Exercise
In the text on coding with AI agents, which folder holds the AWS logic?

Excerpt
● ● ● ● ● ● ●
Modular Architecture

I forced the AI to adhere to strict separation of concerns.

  • Logic Separation: AWS logic stays in the aws/ folder. Test logic stays in tests/.
  • Simple Entry: The main.py is kept intentionally dead simple, only referring to modules.

This modularity prevents the “spaghetti code” that AI can sometimes generate if given too much freedom.

The “AI Memory Loss” Problem (And How Tests Solve It)

This was my most critical realization during the project.

AI models evolve. New models are trained on vast datasets, but they do not have memory of your specific project constraints.

An AI agent might look at a block of code in the future and say, “I can optimize this.” It might rewrite the logic, unaware that the “inefficient” code was there to prevent a specific edge-case disaster.

The AI lacks the “history” of why a decision was made.

My solution? The Test Suite is the Memory.

Every feature and bug fix must have a corresponding test case. If the AI refactors code in the future, the test suite acts as the guardrail. I automated this so that if files are changed, git automatically invokes the regression suite.

The Golden Rule: You Own the Ship

Even though I wasn’t typing the syntax, I was working harder than ever. This process solidified a core philosophy regarding AI-assisted development:

I don’t mind if you let an LLM write all your code, as long as you understand all your code.

I treated every AI generation the same way I would treat a teammate’s Pull Request:

  • Read it.
  • Question it.
  • Verify it

Make sure it fits the team’s standards and is understandable by the humans who will maintain it.

If the code was good, I shipped it. If it wasn’t, I forced the AI to refine it. The AI should accelerate you, not replace your judgment. Ultimately, you own what goes to production, no matter who—or what—typed the syntax.

Not all models are created equal. During this project, I learned to switch models based on the task.

Final Thoughts: The Rules of Engagement

Developing with AI agents didn’t make me lazy; it made me more disciplined. It forced me to clarify my thinking before I even opened the IDE. If you are planning a similar rewrite, keep these principles in mind:

  • Documentation is now a prompt.
  • You own what goes to production.
  • The AI lacks the “history” of why a decision was made in the past.
  • AI is a syntax expert, not a systems architect.
  • If you can’t explain the request, the AI can’t write the code.
  • Every feature and bug fix must have a corresponding test case.
  • Review code for intent, not just execution.
● ● ● ● ● ● ●
Exercise data
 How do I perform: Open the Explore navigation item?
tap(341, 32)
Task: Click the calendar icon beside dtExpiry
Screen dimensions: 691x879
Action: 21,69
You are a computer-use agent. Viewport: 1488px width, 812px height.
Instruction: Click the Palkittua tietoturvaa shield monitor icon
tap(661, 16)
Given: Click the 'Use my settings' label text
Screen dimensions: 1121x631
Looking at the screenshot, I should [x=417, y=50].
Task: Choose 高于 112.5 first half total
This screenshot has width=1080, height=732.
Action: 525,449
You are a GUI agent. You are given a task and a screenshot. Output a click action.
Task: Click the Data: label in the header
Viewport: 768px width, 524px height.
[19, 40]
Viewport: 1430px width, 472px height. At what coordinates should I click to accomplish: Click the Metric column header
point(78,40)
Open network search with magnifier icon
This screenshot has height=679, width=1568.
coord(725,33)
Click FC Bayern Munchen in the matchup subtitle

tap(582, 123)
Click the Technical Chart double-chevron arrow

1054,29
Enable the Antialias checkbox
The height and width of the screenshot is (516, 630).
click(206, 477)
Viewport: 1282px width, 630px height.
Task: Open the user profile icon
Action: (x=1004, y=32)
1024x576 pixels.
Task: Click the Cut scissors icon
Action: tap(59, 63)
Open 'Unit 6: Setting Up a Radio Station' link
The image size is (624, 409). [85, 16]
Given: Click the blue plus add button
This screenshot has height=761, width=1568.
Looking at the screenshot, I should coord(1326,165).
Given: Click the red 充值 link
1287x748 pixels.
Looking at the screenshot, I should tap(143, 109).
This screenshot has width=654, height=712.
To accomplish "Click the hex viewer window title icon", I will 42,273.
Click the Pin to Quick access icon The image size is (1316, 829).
● ● ● ● ● ● ●
Solution for this problem
The aws/ folder.